__What is asked__.
(1) From the broadband policy passage below, extract the part that opens with the words containing "The following is" and closes with "length about it.", copying it word for word.
(2) Translate this sentence from the broadband policy passage into Spanish: "The Coalition policy on broadband at the next election will have that as its explicit objective, but will ensure it is achieved sooner and at a less exorbitant cost to taxpayers."

__Extract to read__.
———

The sense of entitlement that we see among some of the most fervent supporters of Labor’s NBN is well-captured by the first commenter on your story on Delimiter. His/her response to the possibility that the Coalition might seek to spend less on the NBN? “My gaming days are numbered. The apocolypse approaches. Might as well end it now.”
I have absolutely no issue with the use of fast broadband for gaming, video-on-demand or the delivery of hundreds of channels of television (Cisco in June 2011 forecast that video in its various forms will account for 91 per cent of all consumer use of bandwidth in 2015). But it should be recognised that much use of a FTTP NBN will not contribute to economic productivity, and that running fibre into every one of 12.2 million homes and businesses is not the only way to achieve what we assume was Labor’s implicit – but never publicly stated – policy objective: to provide all Australians with fast broadband.
The Coalition policy on broadband at the next election will have that as its explicit objective, but will ensure it is achieved sooner and at a less exorbitant cost to taxpayers.
The following is an extract of Hockey’s conversation with Leon Compton on ABC Radio Tasmania on 8 June (only the portions relevant to the NBN):
PRESENTER: One of the issues raised out of the review into why you did so badly in Tasmania at the last federal election suggested that you didn’t have a suite of policies that were directed at Tasmanians. On the mainland you were talking about pulling out the National Broadband Network or changing tack on it. In Tasmania it was already being installed. Have you worked out your policies on the NBN?
JOE HOCKEY: Yes we have and Malcolm Turnbull has spoken at length about it.

———

[Data listing]
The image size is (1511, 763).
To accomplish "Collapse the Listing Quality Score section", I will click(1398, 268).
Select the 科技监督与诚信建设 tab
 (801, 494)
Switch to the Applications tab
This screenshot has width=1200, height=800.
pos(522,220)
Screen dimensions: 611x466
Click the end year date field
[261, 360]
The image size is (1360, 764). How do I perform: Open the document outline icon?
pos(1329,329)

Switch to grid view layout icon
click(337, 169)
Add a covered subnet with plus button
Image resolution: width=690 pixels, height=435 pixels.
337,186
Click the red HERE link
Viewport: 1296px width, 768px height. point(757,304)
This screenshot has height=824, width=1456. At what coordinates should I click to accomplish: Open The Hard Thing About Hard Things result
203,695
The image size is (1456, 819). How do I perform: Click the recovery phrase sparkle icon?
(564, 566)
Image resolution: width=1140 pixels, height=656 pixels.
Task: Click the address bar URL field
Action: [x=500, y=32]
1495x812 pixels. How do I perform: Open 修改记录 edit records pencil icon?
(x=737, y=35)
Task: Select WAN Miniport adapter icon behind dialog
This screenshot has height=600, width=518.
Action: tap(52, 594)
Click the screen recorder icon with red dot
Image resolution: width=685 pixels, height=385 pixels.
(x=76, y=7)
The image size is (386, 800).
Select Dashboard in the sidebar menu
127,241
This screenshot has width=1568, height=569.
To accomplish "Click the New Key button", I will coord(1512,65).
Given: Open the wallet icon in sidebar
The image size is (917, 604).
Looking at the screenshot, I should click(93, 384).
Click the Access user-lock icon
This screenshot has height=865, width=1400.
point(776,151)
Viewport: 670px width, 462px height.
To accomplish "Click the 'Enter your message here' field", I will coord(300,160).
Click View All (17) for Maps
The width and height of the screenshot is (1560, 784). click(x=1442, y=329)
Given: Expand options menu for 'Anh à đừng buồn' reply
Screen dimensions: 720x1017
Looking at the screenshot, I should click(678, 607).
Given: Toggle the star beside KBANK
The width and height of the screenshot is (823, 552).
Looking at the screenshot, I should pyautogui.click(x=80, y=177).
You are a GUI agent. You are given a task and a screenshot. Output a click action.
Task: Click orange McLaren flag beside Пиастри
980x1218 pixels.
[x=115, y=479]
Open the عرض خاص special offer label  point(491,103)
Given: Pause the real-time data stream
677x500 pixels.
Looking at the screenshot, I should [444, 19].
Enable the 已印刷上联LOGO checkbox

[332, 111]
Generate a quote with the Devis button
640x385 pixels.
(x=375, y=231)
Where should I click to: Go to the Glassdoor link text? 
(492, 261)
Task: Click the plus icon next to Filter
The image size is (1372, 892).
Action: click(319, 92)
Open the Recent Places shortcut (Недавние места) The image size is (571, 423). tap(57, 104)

———

__Outputs for the tasks__.
(1)
The following is an extract of Hockey’s conversation with Leon Compton on ABC Radio Tasmania on 8 June (only the portions relevant to the NBN):
PRESENTER: One of the issues raised out of the review into why you did so badly in Tasmania at the last federal election suggested that you didn’t have a suite of policies that were directed at Tasmanians. On the mainland you were talking about pulling out the National Broadband Network or changing tack on it. In Tasmania it was already being installed. Have you worked out your policies on the NBN?
JOE HOCKEY: Yes we have and Malcolm Turnbull has spoken at length about it.

(2) La política de la Coalición sobre la banda ancha en las próximas elecciones tendrá eso como su objetivo explícito, pero garantizará que se logre antes y con un costo menos exorbitante para los contribuyentes.